The Ottoman public debt was a term which dated back to 24 August 1855, when the Ottoman Empire first entered into loan contracts with its European creditors shortly after the beginning of the Crimean War.

The Empire entered into subsequent loans, partly to finance railway construction and partly to finance deficits between revenues and the lavish expenditure of the Imperial court. Some financial commentators have noted that the terms of these loans were exceptionally favourable to the French and British banks which facilitated them, whereas others have noted that the terms reflected the imperial administration's willingness to constantly refinance its debts.

The Ottoman government declared a sovereign default on its loan repayments with the Ramazan Kararnamesi (Decree of Ramadan) on 30 October 1875. Six years later, as part of the Muharrem Kararnamesi (Decree of Muharrem) on 15 October 1881, which reduced the overall public debt, the Ottoman Public Debt Administration (OPDA) was established. This made the European creditors bondholders, and assigned special rights to the OPDA for collecting various tax and customs revenues within the Ottoman Empire.

After the taking of its first loans, the Empire had taken further loans out in 1858, 1860, 1862, 1863, 1865, and every year between 1869 and 1874. But economic trouble loomed. The Panic of 1873 depressed the economy, and poor harvests followed. Palace intrigues diverted political attention from the debt crisis. Finally, on October 6, 1875, the Empire suspended interest payments on its loans. The amount defaulted on was estimated at 214.5 million British Pounds. But the entire income of the Empire had been a mere 21.7 million British pounds. For comparison, the modern debt to income ratio of the United States was around 7.8 in 2022. The default on the Ottoman debt was met by outrage in European nations, to whom the debts were owed. The concerted efforts of the United Kingdom and France, whose citizens were the chief bondholders on the Ottoman debt, would lead to the creation of the Ottoman Public Debt Administration in 1881.

The Ottoman Public Debt Administration functioned independently of the Ottoman bureaucracy and overseen by Germany, Italy, Austria, the Netherlands, as well as internal Ottoman bondholders. The goal of this arm's length institution was to secure tax revenue from the Ottoman Empire and send it abroad to its citizen bondholders. The Ottoman debt would prove to be a heavy weight on the empire and only added to the other crises that emerged in the 1870s.

==Size==
The actual size and scale of the Ottoman debt was difficult to calculate in the 19th century, and European creditors found themselves at a knowledge deficit.

- Ottoman Empire
- In 1875, it was estimated that the Ottomans owed 214.5 million British Pounds. But the entire income of the Empire had been a mere 21.7 million British pounds.
- In December 1881, the debt was reduced from £191,000,000 to £106,000,000 with the government's concessions to the OPDA.
- In 1909 it was reported that 90% of the debt was paid.

- Republic of Turkey
- At the Paris Conference of 1925, the Republic of Turkey agreed to pay 62% of the Ottoman Empire's pre-1912 debt, and 77% of the Ottoman Empire's post-1912 debt.
- Under the Paris Treaty of 1933, Turkey decreased this amount in its favour and agreed to pay 84.6 million liras out of the remaining total of 161.3 million liras of Ottoman debt.
- The last payment of the Ottoman debt was made by Turkey on 25 May 1954.

Exercise aim: Rewrite the part of the text on the Ottoman public debt that opens with "The Ottoman Public Debt Administration functioned" and closes with "in the 1870s.", putting "severe burden" in place of "heavy weight".

Data for review:
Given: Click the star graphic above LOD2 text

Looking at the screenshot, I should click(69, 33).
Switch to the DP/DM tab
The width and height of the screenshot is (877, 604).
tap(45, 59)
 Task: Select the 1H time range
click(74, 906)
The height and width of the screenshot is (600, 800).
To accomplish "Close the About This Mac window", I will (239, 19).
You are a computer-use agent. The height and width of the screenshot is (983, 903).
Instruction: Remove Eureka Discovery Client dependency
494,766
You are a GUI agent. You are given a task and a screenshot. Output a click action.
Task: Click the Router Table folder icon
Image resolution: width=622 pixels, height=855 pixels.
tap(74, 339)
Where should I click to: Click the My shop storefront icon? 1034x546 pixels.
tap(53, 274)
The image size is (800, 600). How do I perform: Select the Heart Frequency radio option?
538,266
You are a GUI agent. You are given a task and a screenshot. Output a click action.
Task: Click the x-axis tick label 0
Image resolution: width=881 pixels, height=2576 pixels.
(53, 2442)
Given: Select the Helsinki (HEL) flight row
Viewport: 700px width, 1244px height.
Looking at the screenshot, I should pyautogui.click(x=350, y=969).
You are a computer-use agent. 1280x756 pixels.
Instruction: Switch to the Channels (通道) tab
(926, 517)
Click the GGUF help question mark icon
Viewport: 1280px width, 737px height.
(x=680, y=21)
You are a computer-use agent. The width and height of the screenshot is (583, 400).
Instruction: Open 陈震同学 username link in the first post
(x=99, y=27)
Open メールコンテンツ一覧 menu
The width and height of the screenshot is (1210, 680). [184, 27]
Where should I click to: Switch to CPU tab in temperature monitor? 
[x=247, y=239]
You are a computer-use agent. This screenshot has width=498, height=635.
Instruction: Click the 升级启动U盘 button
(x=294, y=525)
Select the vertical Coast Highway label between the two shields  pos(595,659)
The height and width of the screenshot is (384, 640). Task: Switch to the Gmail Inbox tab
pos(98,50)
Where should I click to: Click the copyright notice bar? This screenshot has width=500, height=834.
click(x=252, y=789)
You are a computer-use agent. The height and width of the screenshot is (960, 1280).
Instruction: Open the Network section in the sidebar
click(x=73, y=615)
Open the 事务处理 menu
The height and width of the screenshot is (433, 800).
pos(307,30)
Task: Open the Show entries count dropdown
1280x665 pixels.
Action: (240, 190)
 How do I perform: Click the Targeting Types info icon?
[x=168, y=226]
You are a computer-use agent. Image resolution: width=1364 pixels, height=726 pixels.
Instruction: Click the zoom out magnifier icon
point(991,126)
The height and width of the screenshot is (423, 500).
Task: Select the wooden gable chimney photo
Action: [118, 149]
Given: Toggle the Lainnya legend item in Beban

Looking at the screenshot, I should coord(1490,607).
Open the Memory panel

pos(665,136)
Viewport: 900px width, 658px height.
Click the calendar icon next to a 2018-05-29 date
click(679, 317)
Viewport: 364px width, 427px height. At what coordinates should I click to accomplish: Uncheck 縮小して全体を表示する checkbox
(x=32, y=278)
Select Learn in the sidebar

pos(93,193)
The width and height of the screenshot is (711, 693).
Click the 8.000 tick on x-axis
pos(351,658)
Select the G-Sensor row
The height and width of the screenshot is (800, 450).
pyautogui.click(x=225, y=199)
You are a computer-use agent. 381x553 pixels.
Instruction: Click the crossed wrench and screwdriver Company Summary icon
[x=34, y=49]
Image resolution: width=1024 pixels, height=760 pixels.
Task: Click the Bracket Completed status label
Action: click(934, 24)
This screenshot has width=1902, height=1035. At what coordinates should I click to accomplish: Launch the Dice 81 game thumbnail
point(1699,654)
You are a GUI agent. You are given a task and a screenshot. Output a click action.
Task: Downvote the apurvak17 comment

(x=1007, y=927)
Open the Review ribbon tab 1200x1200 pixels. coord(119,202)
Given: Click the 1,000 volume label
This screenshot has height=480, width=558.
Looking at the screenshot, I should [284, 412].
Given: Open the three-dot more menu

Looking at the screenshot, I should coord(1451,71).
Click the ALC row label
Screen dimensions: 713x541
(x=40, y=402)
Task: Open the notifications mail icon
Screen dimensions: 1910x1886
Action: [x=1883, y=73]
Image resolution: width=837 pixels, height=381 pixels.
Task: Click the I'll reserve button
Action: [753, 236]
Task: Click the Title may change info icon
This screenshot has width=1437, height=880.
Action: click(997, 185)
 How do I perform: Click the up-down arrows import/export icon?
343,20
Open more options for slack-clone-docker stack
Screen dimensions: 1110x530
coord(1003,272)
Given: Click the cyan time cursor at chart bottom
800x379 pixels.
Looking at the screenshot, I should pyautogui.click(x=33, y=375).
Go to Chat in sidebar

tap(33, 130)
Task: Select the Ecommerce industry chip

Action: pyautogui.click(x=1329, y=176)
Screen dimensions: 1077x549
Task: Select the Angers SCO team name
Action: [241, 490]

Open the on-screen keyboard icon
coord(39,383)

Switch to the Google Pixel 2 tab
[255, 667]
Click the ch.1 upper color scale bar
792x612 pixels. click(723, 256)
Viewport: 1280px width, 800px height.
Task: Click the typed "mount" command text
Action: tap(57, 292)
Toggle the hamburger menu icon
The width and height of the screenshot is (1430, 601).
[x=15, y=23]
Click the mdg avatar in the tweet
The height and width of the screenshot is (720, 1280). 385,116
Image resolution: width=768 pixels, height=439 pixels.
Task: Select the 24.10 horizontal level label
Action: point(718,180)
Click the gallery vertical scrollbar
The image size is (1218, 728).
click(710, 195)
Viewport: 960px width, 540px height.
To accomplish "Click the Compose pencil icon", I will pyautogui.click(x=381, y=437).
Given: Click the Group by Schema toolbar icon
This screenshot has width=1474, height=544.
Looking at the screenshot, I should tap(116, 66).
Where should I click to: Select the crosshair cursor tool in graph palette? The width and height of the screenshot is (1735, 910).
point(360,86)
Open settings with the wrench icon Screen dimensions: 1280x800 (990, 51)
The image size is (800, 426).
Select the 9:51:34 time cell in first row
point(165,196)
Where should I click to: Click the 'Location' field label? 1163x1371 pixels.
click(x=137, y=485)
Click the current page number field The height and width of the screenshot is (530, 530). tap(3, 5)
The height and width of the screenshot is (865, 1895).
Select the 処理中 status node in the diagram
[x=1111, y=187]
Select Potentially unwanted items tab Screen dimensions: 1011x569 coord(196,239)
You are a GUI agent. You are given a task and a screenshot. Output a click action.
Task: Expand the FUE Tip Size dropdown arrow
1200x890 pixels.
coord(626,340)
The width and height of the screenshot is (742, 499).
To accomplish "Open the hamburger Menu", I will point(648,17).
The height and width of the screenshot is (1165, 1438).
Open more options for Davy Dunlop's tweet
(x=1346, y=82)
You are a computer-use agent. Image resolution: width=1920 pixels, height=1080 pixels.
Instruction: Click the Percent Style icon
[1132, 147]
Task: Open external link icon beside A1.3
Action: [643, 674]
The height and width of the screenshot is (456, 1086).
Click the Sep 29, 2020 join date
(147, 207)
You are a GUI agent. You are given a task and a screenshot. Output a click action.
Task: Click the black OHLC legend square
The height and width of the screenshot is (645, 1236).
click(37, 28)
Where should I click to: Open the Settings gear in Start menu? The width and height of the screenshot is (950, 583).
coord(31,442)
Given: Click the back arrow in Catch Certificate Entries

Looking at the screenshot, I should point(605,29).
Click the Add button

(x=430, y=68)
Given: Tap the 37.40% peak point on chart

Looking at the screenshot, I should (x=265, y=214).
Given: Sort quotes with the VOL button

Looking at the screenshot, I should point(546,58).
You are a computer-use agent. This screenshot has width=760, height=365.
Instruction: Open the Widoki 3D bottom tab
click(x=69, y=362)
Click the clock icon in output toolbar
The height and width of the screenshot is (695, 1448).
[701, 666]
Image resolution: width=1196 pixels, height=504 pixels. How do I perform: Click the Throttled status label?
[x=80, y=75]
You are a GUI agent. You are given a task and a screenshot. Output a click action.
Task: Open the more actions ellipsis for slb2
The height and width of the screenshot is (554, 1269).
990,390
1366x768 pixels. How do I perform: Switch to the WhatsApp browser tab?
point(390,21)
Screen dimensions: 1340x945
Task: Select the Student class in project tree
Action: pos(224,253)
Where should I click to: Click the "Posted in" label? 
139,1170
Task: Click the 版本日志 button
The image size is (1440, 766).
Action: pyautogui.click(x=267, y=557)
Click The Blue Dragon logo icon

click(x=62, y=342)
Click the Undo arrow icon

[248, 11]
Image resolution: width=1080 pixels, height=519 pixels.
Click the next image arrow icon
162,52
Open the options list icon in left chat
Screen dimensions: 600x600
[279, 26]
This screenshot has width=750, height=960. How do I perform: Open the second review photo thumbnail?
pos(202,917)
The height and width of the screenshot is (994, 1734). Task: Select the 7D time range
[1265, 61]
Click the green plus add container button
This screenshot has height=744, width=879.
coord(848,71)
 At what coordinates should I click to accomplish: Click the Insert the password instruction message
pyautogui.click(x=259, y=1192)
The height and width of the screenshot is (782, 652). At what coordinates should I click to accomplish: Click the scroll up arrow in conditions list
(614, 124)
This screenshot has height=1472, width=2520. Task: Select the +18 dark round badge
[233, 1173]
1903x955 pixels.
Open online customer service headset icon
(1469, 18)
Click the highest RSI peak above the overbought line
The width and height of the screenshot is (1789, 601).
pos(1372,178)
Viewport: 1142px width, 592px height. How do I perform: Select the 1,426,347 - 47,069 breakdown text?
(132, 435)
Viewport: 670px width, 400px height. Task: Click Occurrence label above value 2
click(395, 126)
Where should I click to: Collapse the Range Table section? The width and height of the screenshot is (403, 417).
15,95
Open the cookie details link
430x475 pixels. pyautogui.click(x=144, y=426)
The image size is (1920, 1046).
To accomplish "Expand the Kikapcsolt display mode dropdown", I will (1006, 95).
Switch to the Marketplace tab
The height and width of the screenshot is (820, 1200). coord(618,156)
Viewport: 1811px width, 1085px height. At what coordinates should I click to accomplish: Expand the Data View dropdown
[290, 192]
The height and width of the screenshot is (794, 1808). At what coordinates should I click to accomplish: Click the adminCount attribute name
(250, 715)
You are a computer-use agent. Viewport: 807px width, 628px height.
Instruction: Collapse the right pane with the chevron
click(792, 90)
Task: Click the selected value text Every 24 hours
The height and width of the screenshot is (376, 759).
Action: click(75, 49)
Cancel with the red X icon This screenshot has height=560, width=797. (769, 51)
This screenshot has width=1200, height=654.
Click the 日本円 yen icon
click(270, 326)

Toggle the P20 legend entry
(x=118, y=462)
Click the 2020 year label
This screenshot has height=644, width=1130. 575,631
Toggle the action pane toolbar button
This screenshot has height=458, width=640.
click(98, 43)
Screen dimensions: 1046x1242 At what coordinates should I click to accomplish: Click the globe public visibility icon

Worked solution:
The Ottoman Public Debt Administration functioned independently of the Ottoman bureaucracy and overseen by Germany, Italy, Austria, the Netherlands, as well as internal Ottoman bondholders. The goal of this arm's length institution was to secure tax revenue from the Ottoman Empire and send it abroad to its citizen bondholders. The Ottoman debt would prove to be a severe burden on the empire and only added to the other crises that emerged in the 1870s.